• [Приведённый текст]:
━━━━━━━━━━━━━━━━━━━━━━━━━━━━━━

Однако к концу 20-х годов партия уже в состоянии была навязывать идеологическое соответствие. Только что началась первая пятилетка, и “буржуазных специалистов” стали выгонять из промышленности и из правительства. Наркомпрос – Народный комиссариат просвещения – находился в руках союзников Сталина, и следующими на очереди были буржуазные специалисты, работавшие в системе образования. “Пора большевикам самим стать специалистами”, – сказал в одной из речей Сталин. А также: “Рабочий класс должен создать себе свою собственную производственно-техническую интеллигенцию”. Он имел в виду нечто совершенно отличное от класса-предшественника: класс служащих, быстро обученных узкой дисциплине, требовавшейся для управления тяжелой промышленностью, класс, куда принимают верных и честолюбивых в награду за убеждения.
Сначала университеты закрыли. Потом на их месте появились многочисленные вузы – высшие учебные заведения – и втузы – высшие технические учебные заведения, обычно случайным образом размещаемые по нескольку в тех же старых помещениях с целью максимизировать отдачу. Так, например, Воронежский институт птицеводства унаследовал от Воронежского сельскохозяйственного института “восемь небольших скамеек, коридор и одну лекционную аудиторию (которой пользовался также Институт механизации”. Студентов набирали большими группами из рядов самой партии, послушных ей профсоюзов, недавно открытых цехов и недавно начавшей голодать деревни. Эти выдвиженцы на самом деле были представителями рабочего класса, но в основном не в европейском или американском смысле слова: они не принадлежали к урбанизированной массе промышленной бедноты, с давних пор не имевшей привилегий, – нет, они были представителями класса, который стремилась вызвать к жизни сама партийная политика ударной индустриализации. С их появлением система существенно разрослась. Если до перемен заведения, устроенные по старинке, давали около 30 тысяч выпускников в год, то ко второй половине 30-x годов это число приближалось к сотне тысяч. В одной только партии высшее образование получили более 110 тысяч человек, включая Хрущева, Косыгина и Брежнева.

━━━━━━━━━━━━━━━━━━━━━━━━━━━━━━

• [Предоставленные материалы]:

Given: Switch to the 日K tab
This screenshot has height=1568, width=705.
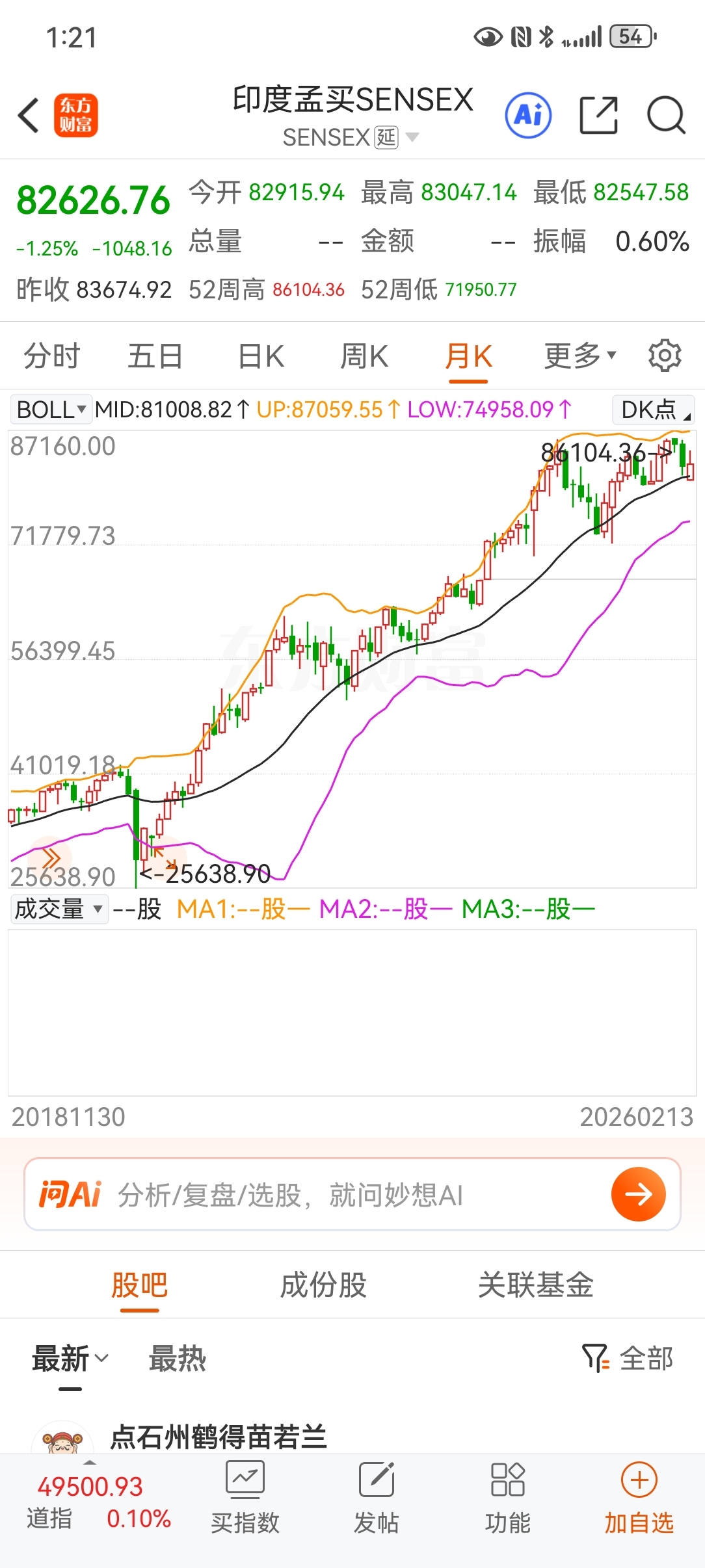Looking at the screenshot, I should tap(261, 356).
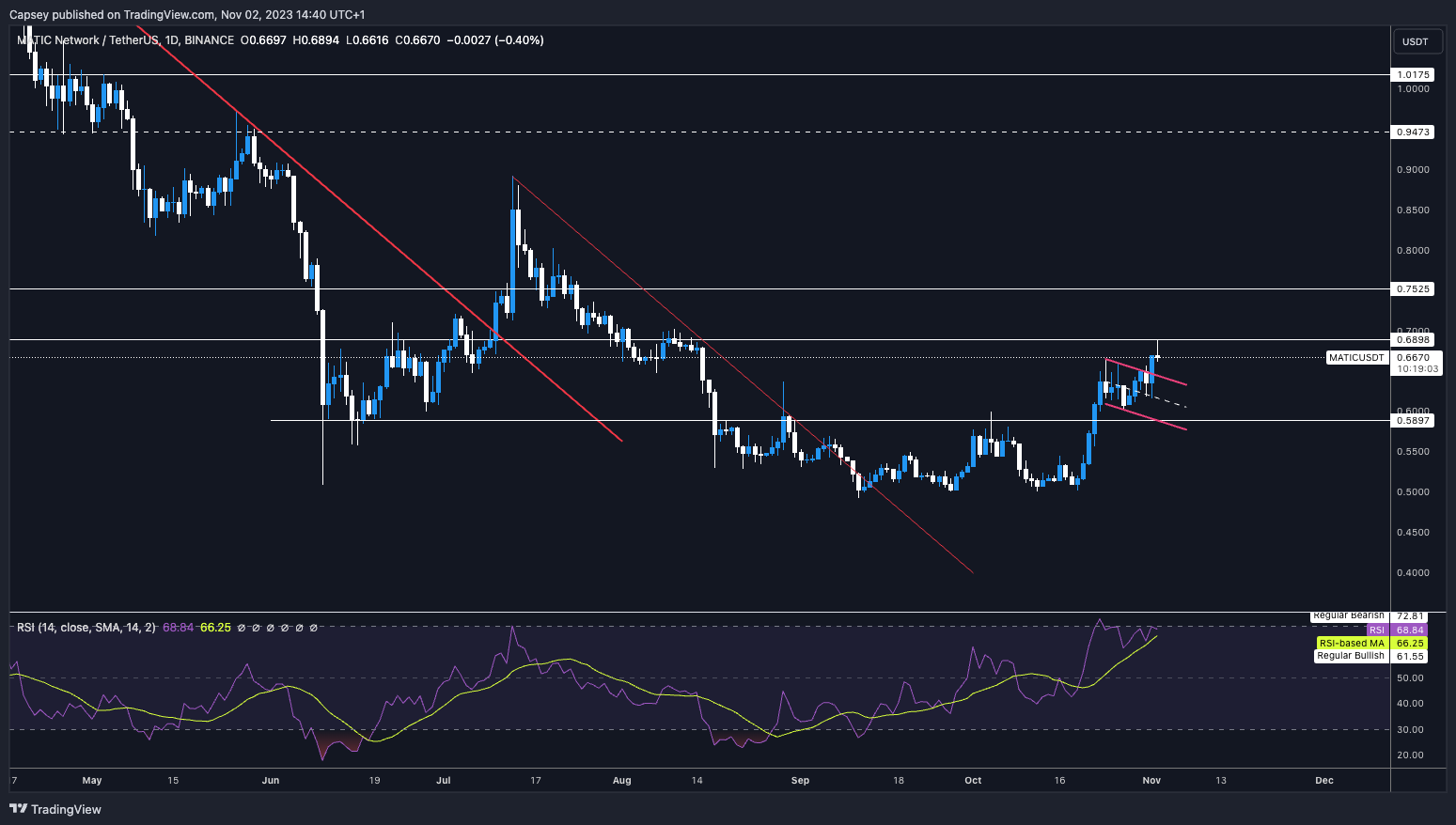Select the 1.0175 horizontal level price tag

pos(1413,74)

━━━━━━━━━━━━━━━━━━━━━━━━━━━━━━

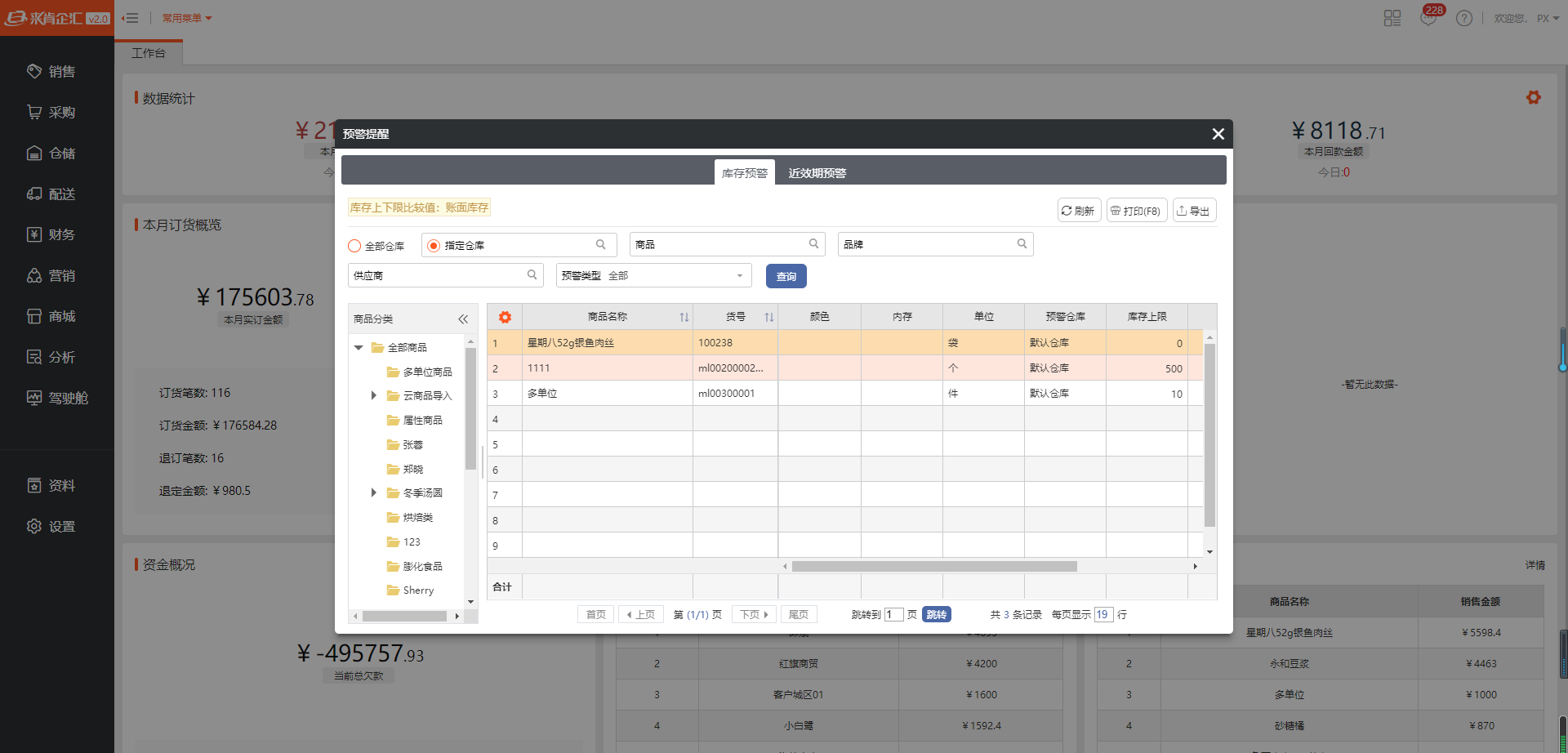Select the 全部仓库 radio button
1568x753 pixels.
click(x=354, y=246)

━━━━━━━━━━━━━━━━━━━━━━━━━━━━━━

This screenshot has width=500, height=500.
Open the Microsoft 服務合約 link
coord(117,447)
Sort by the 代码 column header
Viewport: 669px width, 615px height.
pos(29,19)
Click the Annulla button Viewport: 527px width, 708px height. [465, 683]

━━━━━━━━━━━━━━━━━━━━━━━━━━━━━━

• [Что требуется 1]: Выведите без изменений часть отрывка о советских вузах, которая открывается словами, содержащими «Однако к концу», и закрывается словами «награду за убеждения.».
• [Что требуется 2]:
Ответьте по отрывку о советских вузах на следующие вопросы.
(a) Какой народный комиссариат, по словам отрывка, находился в руках союзников Сталина?
(b) Около скольких выпускников в год давали заведения, устроенные по старинке, до перемен?
(c) Сколько человек получили высшее образование в одной только партии?

• [Место для ответа 1]:
Однако к концу 20-х годов партия уже в состоянии была навязывать идеологическое соответствие. Только что началась первая пятилетка, и “буржуазных специалистов” стали выгонять из промышленности и из правительства. Наркомпрос – Народный комиссариат просвещения – находился в руках союзников Сталина, и следующими на очереди были буржуазные специалисты, работавшие в системе образования. “Пора большевикам самим стать специалистами”, – сказал в одной из речей Сталин. А также: “Рабочий класс должен создать себе свою собственную производственно-техническую интеллигенцию”. Он имел в виду нечто совершенно отличное от класса-предшественника: класс служащих, быстро обученных узкой дисциплине, требовавшейся для управления тяжелой промышленностью, класс, куда принимают верных и честолюбивых в награду за убеждения.

• [Место для ответа 2]:
(a) Наркомпрос, то есть Народный комиссариат просвещения.
(b) Около 30 тысяч.
(c) Более 110 тысяч.